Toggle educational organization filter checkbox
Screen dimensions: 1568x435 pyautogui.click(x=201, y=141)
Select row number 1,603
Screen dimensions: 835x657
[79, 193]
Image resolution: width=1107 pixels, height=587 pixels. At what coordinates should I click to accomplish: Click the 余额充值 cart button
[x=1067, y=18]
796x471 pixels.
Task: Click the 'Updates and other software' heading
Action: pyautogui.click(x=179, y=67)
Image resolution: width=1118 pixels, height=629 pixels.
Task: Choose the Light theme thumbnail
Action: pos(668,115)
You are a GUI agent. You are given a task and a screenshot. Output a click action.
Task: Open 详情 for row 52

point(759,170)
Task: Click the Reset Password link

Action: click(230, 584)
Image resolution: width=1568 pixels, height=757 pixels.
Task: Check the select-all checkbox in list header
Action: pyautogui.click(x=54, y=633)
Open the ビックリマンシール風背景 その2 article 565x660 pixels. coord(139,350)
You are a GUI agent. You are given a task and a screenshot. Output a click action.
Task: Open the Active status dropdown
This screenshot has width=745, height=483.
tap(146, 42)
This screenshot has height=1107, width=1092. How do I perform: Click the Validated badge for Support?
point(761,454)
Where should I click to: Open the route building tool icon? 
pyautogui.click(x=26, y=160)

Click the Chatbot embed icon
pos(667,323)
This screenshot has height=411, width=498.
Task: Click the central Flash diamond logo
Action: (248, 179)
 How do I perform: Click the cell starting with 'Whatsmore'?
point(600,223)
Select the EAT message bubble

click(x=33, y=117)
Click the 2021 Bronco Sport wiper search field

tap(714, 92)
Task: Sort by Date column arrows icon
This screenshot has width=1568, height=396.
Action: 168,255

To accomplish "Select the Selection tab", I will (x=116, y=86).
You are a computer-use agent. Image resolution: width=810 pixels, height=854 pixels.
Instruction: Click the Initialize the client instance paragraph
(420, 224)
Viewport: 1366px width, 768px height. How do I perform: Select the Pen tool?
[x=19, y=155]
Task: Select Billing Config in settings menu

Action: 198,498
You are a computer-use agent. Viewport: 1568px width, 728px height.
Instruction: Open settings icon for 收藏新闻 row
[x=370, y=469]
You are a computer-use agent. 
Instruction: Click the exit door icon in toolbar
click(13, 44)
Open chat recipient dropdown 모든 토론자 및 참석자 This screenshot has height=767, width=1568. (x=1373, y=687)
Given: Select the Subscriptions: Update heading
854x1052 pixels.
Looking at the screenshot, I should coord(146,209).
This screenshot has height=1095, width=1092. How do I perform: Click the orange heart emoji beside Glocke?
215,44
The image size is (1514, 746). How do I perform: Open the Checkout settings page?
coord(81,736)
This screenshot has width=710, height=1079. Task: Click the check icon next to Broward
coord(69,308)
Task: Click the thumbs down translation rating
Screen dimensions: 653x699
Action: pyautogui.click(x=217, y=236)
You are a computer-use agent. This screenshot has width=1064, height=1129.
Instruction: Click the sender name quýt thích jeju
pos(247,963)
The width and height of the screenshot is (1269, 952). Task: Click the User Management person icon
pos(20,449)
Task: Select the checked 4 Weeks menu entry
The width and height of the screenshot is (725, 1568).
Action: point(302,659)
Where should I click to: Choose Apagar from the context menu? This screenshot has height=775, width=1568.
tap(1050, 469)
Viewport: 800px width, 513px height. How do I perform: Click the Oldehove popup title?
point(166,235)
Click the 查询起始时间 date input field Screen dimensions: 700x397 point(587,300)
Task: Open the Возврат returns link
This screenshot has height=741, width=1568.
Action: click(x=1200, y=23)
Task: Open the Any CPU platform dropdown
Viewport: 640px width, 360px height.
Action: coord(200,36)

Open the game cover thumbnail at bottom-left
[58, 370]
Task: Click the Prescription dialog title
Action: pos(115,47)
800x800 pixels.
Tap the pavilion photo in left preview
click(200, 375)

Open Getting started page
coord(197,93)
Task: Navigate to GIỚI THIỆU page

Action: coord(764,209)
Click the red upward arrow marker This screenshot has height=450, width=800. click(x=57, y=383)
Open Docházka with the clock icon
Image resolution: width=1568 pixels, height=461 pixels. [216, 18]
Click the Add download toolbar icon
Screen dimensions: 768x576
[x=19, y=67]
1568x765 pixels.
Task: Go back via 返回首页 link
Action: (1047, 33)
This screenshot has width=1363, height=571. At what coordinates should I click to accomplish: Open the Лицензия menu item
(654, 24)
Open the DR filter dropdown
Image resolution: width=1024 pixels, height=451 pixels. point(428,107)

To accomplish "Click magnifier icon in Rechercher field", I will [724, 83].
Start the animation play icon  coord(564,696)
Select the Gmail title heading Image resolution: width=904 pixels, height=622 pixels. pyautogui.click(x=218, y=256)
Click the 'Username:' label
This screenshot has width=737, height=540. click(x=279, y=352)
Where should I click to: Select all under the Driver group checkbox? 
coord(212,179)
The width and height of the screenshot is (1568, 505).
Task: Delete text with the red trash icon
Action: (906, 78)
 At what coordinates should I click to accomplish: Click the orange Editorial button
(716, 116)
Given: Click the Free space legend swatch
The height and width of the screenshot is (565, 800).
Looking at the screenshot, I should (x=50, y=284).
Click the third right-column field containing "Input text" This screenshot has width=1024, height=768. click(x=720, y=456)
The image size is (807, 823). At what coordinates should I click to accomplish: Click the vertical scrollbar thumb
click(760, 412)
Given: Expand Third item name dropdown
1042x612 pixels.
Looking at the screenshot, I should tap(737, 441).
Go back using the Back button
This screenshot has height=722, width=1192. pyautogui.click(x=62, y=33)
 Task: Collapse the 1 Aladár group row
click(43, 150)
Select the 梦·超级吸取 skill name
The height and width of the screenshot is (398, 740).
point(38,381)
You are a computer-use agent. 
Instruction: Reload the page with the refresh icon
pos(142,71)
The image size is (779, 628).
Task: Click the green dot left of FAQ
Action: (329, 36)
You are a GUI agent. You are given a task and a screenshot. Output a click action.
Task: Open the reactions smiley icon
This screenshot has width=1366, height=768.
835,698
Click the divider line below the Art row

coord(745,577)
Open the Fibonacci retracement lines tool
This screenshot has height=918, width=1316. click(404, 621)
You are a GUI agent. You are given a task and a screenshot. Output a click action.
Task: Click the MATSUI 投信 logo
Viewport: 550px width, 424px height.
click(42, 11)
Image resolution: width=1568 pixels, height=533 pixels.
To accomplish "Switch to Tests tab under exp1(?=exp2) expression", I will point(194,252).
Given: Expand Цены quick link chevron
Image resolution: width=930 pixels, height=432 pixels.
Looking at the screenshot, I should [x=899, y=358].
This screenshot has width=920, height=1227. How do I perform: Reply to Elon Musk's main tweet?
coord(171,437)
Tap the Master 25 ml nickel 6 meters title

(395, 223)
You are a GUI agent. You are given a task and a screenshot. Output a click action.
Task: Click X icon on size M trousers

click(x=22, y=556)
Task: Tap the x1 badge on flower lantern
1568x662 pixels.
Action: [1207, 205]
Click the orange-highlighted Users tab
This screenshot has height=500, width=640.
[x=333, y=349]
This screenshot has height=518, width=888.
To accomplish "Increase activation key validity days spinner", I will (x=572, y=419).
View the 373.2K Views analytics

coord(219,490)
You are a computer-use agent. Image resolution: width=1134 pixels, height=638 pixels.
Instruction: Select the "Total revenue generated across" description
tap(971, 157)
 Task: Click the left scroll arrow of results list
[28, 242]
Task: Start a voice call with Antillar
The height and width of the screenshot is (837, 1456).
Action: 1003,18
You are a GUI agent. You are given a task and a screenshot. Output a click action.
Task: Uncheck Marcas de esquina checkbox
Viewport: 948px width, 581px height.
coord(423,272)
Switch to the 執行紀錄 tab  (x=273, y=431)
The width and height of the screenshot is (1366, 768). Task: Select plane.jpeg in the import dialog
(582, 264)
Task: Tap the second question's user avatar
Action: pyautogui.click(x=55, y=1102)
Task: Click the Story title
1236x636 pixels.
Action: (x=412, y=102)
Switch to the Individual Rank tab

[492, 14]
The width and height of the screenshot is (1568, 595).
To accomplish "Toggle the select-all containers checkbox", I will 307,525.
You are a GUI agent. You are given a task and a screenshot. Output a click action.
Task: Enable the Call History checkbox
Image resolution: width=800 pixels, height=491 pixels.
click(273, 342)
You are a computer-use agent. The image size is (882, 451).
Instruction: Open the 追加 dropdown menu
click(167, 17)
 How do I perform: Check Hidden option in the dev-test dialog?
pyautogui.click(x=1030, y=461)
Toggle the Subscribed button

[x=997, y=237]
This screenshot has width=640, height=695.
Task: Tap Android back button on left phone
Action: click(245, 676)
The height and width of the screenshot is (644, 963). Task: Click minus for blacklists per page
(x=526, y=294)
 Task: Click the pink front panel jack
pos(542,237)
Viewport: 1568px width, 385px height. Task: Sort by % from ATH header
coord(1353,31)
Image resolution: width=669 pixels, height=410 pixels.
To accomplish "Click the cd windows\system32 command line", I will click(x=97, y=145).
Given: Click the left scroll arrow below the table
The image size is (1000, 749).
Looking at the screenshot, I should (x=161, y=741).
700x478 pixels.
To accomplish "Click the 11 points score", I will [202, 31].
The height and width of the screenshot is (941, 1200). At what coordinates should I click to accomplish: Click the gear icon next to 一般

━━━

EXERCISE AIM
The lines above that hold the string "computer" are to be located and copied.

SOLUTION FOR THIS PROBLEM
You are a computer-use agent. Image resolution: width=810 pixels, height=854 pixels.
You are a computer-use agent. Viewport: 1568px width, 728px height.
You are a computer-use agent. 
You are a computer-use agent. This screenshot has width=1064, height=1129.
You are a computer-use agent. 
You are a computer-use agent. Image resolution: width=1134 pixels, height=638 pixels.
You are a computer-use agent. The image size is (882, 451).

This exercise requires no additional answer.